Yazı, yeni bir “Minsk”e kategorik olarak karşı. Eğer bir şeye karşıysanız, bu, o şeye yönelik bir eğilimin var olduğu anlamına gelir. Buna karşı olduğunuzu bildirdiğiniz platform Rusya’nın üç temel devlet organından Dışişleri ise (diğerleri Savunma Bakanlığı ve Başkanlık İdaresi) bu da açıkça siyasi bir tutum beyanı demektir.
* * *
Barış zamanı değil
Denis Baturin
Muhtelif mütareke seçenekleri, ateşkes şartları, görüşmelere başlama şartları yabancı medyada sık sık yer alıyor ve batılı siyasetçiler ve görevliler tarafından da ortalığa saçılıyor.
Bunların sonuncusu NATO genel sekreterinin özel kalem müdürü Stian Jenssen tarafından açıklandı: Bence çözüm, Ukrayna’nın topraklarından vazgeçmesi ve bunun karşılığında NATO üyeliği alması olabilir.” Jenssen’in Norveç’te yayınlanan Verdens Gang’da yer alan sözleri böyleydi. Jenssen, Ukrayna’nın askeri bloğa gelecekteki üyeliği konusunda da önemli ilerlemeler olduğunu vurguladı. Bu bağlamda kimi bölgelerin Rusya’ya bırakılmasının çatışan taraflar arasında uzlaşmaya yönelik olası yollardan biri olabileceğini belirtti. Kalem müdürü, toprak verilmesi meselesinin NATO’da da gündeme geldiğini ekledi. Jenssen’e göre herkes doğu Avrupa’da askeri bir çatışmanın tekrar edilmemesinden yana.

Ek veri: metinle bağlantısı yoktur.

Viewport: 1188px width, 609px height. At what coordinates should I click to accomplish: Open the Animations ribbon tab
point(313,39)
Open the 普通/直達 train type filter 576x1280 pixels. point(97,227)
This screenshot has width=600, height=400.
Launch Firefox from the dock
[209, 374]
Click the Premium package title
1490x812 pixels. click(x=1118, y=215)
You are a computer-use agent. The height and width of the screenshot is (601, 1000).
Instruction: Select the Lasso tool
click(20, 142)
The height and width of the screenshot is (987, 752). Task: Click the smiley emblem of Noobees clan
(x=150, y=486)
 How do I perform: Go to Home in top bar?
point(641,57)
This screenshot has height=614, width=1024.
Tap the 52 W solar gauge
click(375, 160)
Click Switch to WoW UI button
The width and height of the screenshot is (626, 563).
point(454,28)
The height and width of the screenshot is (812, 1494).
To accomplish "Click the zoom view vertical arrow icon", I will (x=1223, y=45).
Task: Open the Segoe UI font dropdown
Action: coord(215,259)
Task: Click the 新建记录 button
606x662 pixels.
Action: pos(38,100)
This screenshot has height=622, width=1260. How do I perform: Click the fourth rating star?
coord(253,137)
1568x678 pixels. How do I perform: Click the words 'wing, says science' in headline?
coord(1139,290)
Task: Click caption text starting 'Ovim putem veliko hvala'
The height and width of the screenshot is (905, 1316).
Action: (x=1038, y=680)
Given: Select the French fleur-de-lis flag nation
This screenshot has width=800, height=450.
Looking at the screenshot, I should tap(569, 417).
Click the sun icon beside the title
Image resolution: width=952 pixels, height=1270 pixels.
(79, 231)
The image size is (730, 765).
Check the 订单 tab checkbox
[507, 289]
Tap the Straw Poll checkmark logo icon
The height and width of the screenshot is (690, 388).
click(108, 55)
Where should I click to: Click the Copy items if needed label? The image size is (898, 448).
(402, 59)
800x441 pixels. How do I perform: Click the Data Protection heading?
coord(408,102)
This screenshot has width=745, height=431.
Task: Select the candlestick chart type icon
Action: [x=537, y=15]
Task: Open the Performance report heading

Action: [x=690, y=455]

NATO yetkilisinin sözleri bir bomba etkisi yarattı. Ukrayna Yüksek Rada’da “Halkın Hizmetkârı” grubu lideri David Arahamiya şöyle dedi: “Topraklarımızdan neye karşılık olursa olsun vazgeçmek üzerine yapılan konuşmalar ancak saldırganlığı cesaretlendirir. … Topraklardan vazgeçilmesi savaşın sonu anlamına gelmez. Bu, yerkürenin başka noktalarında yeni çatışmaları garanti eder.”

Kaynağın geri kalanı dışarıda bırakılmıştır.